I envision these chroniclers as sitting down on dusky, late December afternoons in their messy offices, typing and gazing out their windows at busy, happy shoppers, writing about the common good that existed in all of us.
Nat King Cole would be singing “The Christmas Song,” or Perry Como would be doing “I’ll be Home for Christmas,” on a small black radio sitting on a stool in the corner of the room.
Those times probably never truly existed. There was no doubt more turmoil and discord than I choose to remember, more poverty and discrimination and fundamental unfairness and hatred in our society than was reported.
Ozzie and Harriet and the Beaver probably didn’t exist. But there was a peacefulness and civility that has long ago faded from the scene.
We live in a fractious and often fractured country. No longer in America do we adhere to what I thought was our common goal — that we wanted peace and prosperity for all, we merely differed on how to get there.
Our political parties are horribly (and I mean horribly) influenced, if not controlled, by those at the fringes. Compromise is either too nuanced for the vast majority of voters to recognize as laudable, despite their protests to the contrary, or is viewed as a sign of weakness, dooming those who practice it to sudden political death.
Civility died sometime between my childhood vision of the wise observers of the human condition and our last several presidential elections, where the concept of polarizing was raised to art form. Rather than a collateral result, it became the goal.
We have elected one president who arrogantly threatened half the country by boasting, “elections have consequences” and another who has no concept of decorum or self-control.
So what am I going to say about this? What “wise” observations do I have?
Well, first, I am going to suggest that we lower our goals, that we no longer expect that all of us can “celebrate and embrace” our diversity and our differences. While a wonderful utopian goal, we have not only proven collectively that it isn’t going to happen, but that it is essentially impossible. So let’s not put it all on the conduct of the few, enhancing division.

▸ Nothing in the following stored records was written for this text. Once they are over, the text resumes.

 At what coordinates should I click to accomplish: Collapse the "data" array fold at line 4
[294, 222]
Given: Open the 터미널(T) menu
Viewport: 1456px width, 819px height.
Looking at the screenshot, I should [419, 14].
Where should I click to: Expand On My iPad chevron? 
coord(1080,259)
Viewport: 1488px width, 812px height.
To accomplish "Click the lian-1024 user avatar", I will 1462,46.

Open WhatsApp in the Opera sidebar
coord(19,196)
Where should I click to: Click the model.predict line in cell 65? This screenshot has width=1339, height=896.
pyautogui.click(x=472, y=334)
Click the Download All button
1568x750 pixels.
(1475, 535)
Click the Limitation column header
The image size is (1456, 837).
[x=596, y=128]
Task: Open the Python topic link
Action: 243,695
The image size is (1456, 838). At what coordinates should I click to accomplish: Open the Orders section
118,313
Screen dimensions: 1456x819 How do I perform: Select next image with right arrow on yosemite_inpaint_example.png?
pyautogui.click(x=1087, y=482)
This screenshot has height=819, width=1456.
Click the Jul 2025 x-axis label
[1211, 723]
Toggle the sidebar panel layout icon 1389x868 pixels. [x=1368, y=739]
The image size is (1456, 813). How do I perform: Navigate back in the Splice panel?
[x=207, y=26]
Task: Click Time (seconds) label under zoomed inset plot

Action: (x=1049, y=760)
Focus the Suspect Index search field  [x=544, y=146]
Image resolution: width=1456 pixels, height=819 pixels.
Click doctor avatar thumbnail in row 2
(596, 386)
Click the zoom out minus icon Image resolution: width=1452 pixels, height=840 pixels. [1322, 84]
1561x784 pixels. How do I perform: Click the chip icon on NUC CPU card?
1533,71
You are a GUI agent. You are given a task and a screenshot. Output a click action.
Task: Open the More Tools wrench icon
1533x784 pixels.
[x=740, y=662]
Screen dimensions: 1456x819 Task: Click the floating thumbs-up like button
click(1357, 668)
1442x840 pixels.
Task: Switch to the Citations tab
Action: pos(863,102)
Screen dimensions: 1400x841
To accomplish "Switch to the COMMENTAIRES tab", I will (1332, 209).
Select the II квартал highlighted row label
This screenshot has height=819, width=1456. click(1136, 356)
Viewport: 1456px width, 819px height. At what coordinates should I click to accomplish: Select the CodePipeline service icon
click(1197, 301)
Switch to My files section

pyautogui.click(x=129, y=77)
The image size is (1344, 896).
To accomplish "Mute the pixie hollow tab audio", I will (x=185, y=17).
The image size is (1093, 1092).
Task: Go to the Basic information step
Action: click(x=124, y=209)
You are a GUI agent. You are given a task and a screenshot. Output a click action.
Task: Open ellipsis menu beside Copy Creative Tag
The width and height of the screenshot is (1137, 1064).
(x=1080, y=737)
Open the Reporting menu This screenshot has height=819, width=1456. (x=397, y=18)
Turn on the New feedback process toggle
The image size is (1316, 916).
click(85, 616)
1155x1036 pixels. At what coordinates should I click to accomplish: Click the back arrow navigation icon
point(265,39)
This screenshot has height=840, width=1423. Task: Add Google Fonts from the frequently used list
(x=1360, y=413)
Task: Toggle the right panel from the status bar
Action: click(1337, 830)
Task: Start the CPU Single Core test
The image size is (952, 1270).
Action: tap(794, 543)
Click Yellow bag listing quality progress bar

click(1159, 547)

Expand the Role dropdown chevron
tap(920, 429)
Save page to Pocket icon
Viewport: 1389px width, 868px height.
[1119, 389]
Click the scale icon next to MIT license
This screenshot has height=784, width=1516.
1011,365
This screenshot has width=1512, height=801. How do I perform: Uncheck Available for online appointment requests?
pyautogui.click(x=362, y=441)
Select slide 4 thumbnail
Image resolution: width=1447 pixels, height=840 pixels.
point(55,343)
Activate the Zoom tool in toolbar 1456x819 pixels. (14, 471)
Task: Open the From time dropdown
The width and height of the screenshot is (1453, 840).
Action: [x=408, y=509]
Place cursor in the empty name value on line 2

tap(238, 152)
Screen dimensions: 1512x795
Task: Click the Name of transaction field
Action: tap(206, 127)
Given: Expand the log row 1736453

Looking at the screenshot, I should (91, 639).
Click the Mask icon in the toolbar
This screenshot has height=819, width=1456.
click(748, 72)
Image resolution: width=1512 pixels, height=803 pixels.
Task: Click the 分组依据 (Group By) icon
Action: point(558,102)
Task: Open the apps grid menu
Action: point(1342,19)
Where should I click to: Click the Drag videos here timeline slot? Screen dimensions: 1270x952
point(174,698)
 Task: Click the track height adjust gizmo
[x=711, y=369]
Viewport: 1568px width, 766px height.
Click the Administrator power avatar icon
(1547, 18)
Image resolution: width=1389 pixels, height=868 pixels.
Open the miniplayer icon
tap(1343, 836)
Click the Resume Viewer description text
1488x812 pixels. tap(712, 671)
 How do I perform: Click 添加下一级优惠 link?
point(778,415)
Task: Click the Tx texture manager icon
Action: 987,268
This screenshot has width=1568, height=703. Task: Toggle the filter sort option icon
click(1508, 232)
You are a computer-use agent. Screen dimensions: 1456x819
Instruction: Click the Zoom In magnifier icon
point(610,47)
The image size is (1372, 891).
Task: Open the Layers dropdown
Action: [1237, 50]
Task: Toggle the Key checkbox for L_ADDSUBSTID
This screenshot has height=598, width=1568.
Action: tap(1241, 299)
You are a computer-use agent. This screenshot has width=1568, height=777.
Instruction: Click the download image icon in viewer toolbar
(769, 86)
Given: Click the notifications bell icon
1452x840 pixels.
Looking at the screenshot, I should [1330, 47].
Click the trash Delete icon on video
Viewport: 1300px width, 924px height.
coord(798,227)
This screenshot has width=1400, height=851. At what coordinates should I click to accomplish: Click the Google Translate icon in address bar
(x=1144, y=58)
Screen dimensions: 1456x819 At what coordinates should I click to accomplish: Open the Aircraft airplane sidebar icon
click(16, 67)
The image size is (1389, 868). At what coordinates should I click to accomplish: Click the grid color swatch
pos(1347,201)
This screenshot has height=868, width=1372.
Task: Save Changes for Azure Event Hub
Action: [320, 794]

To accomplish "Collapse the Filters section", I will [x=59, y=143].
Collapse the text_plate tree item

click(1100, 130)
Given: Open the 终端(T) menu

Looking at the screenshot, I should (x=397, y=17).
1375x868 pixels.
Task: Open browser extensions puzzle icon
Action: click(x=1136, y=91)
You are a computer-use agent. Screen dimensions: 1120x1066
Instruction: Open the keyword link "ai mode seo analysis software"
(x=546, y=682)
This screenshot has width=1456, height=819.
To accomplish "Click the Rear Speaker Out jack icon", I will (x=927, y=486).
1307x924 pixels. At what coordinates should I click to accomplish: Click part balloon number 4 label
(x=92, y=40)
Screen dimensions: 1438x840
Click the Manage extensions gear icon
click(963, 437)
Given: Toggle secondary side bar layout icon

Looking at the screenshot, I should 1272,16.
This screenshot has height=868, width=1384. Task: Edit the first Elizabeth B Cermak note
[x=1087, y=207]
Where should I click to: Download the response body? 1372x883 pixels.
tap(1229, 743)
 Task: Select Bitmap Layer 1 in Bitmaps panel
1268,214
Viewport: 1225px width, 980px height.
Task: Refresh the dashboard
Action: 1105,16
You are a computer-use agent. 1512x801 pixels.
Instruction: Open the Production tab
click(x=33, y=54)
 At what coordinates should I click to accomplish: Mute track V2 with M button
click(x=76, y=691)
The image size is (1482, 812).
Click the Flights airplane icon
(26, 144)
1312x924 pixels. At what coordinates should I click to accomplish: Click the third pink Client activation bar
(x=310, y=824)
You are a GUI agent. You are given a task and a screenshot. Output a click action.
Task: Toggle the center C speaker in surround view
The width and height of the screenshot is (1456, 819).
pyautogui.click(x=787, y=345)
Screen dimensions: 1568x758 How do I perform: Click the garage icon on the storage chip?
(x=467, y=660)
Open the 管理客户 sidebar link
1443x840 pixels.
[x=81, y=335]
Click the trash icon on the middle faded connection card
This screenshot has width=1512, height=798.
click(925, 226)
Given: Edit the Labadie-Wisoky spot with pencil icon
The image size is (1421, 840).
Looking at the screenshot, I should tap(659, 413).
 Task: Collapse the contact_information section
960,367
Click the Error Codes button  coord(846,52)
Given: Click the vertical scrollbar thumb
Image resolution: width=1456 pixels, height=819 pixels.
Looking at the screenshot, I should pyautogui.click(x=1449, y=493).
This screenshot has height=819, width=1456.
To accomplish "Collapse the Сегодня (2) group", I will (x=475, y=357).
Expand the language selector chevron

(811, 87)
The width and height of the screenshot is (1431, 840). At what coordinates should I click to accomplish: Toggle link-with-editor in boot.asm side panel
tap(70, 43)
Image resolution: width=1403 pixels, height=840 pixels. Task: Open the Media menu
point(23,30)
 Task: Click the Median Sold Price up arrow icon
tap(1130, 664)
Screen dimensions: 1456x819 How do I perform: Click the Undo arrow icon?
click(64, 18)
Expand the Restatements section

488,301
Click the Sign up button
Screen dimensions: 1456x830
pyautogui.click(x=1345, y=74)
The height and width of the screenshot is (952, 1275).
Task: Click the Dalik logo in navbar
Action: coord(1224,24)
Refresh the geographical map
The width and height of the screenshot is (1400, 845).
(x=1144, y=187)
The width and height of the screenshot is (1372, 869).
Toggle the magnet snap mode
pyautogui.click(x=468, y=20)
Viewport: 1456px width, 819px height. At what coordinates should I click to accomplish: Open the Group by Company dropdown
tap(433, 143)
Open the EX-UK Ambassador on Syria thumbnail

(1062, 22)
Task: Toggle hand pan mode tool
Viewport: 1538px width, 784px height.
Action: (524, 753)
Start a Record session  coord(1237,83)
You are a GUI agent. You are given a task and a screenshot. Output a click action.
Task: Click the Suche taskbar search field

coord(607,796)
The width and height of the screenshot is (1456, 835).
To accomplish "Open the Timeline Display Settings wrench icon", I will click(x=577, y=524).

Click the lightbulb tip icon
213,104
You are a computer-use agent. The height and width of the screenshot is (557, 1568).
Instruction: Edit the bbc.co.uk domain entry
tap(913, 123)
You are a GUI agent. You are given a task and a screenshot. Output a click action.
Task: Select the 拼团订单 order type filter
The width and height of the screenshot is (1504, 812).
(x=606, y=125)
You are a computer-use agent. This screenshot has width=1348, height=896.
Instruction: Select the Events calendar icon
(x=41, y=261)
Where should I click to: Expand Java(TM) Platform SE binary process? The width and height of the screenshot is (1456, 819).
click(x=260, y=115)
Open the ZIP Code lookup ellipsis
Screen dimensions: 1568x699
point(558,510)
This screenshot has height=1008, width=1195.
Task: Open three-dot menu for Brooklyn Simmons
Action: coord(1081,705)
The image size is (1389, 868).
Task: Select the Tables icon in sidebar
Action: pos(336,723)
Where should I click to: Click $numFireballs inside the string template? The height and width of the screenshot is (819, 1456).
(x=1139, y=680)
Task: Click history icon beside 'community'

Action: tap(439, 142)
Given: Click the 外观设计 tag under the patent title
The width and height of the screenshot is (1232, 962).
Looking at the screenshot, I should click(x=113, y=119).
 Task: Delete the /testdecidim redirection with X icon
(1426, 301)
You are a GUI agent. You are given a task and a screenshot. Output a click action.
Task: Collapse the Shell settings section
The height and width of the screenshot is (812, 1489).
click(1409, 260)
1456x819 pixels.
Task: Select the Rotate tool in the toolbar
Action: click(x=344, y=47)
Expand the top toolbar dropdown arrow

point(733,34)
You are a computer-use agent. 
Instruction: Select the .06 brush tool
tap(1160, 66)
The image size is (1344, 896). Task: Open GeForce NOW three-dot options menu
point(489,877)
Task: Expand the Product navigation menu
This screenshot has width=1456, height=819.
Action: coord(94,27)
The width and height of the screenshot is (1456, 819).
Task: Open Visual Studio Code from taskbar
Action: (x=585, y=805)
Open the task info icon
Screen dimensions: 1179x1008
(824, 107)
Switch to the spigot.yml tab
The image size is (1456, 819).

Next on the continuum would be to “accept” our differences of opinions, a milder form of “embracing” them. But in the end, that isn’t going to happen either, not by the vast majority.
We live in a world of “social media” (two words that make me cringe every time I hear them, knowing that when I do, they will be followed by an excuse for something).
We tweet at each other fiercely, tossing insults like they are candy at a parade and saying things we would hopefully never say face to face.
In the “social media age,” there is no accountability, unlike in my early remembrances when the local newspapers had to do their jobs and strive for accuracy and some sense of fairness.
As a lover of newspapers, and one who has spent a lot of my working life around them, I am saddened by the fact that much of the reporting now should be on the op-ed pages, that maybe all of the “news” now is op-ed, political correctness and the politics of division run amok.
So where do we go? Personally, I hope simply for recognition. There are way too many of us to agree on everything, or maybe even on anything.
I do not care or get worked up over whether certain professional athletes kneel during the national anthem as a sign of protest.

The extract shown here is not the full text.